In [None]:
# Initialize Otter
import otter
grader = otter.Notebook("lab07.ipynb")

# Lab 07: Helicopter Drop

Welcome to Lab 07.

In [None]:
# Run this cell to set up the notebook, but please don't change it.

# These lines import the Numpy and Datascience modules.
import numpy as np
from datascience import *

# These lines do some fancy plotting
import matplotlib
%matplotlib inline
import matplotlib.pyplot as plt
plt.style.use('fivethirtyeight')

## 1. A/B Testing

A/B testing is a form of hypothesis testing that allows you to make comparisons between two numerical distributions. It is also called a permutation test.

You'll almost never be explicitly asked to perform an A/B test by name, much like other forms of hypothesis testing. Make sure you can identify situations where this type of test is appropriate and know how to correctly implement each step. Remember, the goal of an A/B test is to determine if two samples came from the same underlying distribution, or from different distributions.

### Question 1.1.

The following statements are the unordered steps of an A/B hypothesis test:

1. Choose a test statistic (typically the difference in means between two categories)

2. Shuffle the labels of the original sample, find your simulated test statistic, and repeat many times

3. Find the value of the observed test statistic

4. Calculate the p-value based off your observed and simulated test statistics

5. Define a null and alternate model

6. Use the p-value and p-value cutoff to draw a conclusion about the null hypothesis

Make an array called `ab_test_order` that contains the correct order of an A/B test, where the first item of the array is the first step of an A/B test and the last item of the array is the last step of an A/B test


In [None]:
ab_test_order = ...

In [None]:
grader.check("q1_1")

<!-- BEGIN QUESTION -->

### Question 1.2.

If the null hypothesis of an A/B test is correct what value would be expected, on average, when computing the difference of the mean between the two categories?
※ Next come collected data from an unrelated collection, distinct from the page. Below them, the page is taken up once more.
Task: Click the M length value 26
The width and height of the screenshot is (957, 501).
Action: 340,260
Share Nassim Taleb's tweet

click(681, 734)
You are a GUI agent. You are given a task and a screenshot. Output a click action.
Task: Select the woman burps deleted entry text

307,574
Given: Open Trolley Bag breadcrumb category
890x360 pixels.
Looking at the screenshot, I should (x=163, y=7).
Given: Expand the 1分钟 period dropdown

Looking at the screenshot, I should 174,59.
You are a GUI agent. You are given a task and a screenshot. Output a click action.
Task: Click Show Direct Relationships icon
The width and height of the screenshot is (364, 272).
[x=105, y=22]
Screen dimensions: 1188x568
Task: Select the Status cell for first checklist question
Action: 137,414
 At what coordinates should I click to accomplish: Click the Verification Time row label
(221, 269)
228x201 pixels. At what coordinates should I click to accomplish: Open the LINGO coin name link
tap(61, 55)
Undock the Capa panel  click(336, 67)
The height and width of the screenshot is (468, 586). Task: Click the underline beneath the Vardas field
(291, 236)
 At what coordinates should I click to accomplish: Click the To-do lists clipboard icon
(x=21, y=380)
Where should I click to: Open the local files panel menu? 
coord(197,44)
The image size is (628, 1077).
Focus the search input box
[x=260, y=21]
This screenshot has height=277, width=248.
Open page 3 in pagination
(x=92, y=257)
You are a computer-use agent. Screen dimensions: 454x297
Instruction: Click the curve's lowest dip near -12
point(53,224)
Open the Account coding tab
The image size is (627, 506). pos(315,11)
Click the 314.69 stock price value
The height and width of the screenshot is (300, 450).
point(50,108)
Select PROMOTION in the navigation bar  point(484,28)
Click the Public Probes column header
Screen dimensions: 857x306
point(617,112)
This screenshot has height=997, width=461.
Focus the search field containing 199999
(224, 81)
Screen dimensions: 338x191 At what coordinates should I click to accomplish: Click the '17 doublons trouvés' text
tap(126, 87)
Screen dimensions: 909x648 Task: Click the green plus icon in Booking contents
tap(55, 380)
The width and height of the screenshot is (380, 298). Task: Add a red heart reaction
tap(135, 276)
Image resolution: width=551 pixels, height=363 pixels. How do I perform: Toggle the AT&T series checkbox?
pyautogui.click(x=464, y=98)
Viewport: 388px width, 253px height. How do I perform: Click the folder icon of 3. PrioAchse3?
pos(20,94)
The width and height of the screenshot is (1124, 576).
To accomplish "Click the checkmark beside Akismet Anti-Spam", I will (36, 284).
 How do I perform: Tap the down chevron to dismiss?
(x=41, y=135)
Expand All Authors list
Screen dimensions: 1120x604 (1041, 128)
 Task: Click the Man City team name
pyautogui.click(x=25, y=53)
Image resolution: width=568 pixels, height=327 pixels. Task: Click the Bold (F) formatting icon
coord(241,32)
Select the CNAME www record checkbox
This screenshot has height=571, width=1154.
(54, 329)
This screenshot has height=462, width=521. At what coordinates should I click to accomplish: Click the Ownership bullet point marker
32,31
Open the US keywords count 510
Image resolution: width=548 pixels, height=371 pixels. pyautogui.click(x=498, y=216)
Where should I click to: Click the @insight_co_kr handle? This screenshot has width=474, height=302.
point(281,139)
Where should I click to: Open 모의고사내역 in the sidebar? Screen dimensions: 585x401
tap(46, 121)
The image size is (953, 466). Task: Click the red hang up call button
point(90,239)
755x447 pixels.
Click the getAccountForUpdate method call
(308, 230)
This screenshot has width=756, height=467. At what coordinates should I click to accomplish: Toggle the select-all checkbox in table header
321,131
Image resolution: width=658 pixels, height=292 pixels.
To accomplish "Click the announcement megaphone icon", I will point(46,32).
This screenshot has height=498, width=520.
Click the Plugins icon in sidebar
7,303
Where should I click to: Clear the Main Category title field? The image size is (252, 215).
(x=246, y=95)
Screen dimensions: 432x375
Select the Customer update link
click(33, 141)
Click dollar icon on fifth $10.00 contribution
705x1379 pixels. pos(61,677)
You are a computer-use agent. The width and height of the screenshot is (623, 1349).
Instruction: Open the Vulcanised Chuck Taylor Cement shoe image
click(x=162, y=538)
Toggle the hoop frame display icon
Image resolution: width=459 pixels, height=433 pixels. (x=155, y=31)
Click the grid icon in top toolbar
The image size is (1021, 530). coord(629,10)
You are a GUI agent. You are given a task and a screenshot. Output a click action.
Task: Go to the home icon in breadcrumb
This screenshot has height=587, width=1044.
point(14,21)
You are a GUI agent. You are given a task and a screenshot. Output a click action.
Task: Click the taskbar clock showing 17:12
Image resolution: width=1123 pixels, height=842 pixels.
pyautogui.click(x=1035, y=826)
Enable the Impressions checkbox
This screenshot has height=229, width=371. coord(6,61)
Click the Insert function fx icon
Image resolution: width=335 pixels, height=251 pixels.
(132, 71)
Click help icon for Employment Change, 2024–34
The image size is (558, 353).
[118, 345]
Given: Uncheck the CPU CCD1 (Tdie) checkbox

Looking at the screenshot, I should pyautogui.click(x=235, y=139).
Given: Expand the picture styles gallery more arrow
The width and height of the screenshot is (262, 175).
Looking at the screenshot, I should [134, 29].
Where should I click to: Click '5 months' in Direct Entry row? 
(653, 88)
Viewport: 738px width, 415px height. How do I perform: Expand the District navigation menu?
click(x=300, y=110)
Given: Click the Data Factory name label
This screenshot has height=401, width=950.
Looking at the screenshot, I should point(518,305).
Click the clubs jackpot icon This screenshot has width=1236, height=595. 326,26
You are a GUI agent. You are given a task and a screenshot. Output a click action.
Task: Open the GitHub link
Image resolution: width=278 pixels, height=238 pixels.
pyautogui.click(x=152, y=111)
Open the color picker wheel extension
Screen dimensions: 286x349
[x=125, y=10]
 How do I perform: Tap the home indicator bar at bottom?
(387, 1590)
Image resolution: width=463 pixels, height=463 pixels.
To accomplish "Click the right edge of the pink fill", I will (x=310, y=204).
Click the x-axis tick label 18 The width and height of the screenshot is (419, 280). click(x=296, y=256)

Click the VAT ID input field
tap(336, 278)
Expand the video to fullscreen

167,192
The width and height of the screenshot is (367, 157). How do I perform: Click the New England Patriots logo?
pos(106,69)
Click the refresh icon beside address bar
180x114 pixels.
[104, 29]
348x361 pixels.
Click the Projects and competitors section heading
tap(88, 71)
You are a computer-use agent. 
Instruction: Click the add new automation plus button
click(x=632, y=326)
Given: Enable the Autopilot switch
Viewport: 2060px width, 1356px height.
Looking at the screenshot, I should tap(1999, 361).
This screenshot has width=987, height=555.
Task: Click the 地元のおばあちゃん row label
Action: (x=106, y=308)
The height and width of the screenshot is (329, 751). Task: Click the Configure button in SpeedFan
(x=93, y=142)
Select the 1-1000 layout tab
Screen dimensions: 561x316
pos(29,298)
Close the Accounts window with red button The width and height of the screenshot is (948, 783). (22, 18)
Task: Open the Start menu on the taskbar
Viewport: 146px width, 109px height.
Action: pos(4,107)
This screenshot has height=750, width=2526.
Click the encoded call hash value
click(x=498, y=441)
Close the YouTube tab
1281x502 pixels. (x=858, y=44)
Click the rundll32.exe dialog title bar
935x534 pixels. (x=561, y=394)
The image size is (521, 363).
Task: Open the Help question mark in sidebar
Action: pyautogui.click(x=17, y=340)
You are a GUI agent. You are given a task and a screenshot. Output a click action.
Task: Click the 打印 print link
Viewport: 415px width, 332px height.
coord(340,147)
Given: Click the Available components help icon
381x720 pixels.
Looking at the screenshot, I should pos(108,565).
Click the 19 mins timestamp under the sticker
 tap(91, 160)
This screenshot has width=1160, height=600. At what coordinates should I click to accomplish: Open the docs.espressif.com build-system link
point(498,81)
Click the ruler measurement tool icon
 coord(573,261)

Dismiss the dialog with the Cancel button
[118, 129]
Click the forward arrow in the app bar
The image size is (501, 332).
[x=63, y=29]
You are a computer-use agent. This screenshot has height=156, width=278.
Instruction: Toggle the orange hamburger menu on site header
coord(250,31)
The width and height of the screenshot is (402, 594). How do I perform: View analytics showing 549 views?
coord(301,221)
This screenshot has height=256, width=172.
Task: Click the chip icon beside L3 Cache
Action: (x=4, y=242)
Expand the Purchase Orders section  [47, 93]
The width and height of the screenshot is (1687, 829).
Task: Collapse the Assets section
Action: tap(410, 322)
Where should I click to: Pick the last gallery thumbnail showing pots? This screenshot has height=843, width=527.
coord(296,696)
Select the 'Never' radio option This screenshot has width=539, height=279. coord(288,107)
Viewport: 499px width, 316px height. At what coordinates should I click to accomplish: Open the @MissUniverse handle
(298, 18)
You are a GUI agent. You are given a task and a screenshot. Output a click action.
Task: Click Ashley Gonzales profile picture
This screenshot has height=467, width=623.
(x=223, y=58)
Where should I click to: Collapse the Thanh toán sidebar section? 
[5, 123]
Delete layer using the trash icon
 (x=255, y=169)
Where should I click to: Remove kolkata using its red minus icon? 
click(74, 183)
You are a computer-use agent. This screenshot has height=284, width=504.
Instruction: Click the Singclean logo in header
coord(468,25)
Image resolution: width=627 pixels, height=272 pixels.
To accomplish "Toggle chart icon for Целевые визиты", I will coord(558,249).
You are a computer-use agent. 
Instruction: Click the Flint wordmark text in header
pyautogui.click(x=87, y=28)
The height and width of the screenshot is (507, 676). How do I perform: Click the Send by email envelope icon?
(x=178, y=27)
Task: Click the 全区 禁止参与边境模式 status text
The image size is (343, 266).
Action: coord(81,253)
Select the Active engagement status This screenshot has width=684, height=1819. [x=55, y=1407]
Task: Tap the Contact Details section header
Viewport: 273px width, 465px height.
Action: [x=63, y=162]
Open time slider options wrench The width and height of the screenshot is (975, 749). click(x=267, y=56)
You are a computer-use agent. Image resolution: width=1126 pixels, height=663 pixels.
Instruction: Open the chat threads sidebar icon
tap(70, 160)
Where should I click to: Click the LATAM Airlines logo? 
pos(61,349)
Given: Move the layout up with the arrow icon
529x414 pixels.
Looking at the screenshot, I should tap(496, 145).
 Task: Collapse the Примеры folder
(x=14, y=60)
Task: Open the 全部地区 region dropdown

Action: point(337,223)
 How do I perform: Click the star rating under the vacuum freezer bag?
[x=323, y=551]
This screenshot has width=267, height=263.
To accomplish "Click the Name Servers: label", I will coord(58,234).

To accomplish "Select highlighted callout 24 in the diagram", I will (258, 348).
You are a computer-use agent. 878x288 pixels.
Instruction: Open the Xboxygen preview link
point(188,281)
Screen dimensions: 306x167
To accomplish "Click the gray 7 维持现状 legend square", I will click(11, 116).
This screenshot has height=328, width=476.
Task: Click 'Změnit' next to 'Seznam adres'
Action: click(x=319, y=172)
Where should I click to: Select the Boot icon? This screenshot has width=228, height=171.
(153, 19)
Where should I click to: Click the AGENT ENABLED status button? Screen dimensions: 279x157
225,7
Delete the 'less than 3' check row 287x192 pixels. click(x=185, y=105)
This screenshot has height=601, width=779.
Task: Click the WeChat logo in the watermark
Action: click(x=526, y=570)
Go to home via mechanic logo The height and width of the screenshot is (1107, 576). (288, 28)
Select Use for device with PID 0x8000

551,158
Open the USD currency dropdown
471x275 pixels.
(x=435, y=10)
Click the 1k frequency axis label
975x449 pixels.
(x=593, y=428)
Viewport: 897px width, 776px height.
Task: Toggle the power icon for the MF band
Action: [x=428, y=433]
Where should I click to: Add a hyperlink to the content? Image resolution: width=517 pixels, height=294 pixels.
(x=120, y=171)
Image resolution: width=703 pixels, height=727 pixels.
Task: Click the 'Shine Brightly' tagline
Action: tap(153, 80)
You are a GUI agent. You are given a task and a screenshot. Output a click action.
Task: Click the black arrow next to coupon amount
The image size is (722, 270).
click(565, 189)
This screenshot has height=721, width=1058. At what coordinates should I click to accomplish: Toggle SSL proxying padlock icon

_Type your answer here, replacing this text._

<!-- END QUESTION -->

<!-- BEGIN QUESTION -->

### Question 1.3

Why do we shuffle labels in an A/B test? 


_Type your answer here, replacing this text._

<!-- END QUESTION -->

## 2. Paper Helicopters

The Paper Helicopter Experiment (https://www.paperhelicopterexperiment.com/) provides different templates for constructing paper helicopters that can be dropped. The designs can be modified to create helicopters with different dimensions for the wings, body, weighting, and more. In this lab you'll investigate whether the length of the rotor and the amount of weight attached to helicopter results in a different in the time it takes to fall from a 3rd floor stairwell. To conduct your analysis, you'll use an A/B test.

### The Data
This data was collected by a group of NCSSM-Online students during online weekend held October 2nd, 2021. Five groups of students dropped 143 paper helicopters in total. There were 4 unique configurations that were assigned to the groups, one per group.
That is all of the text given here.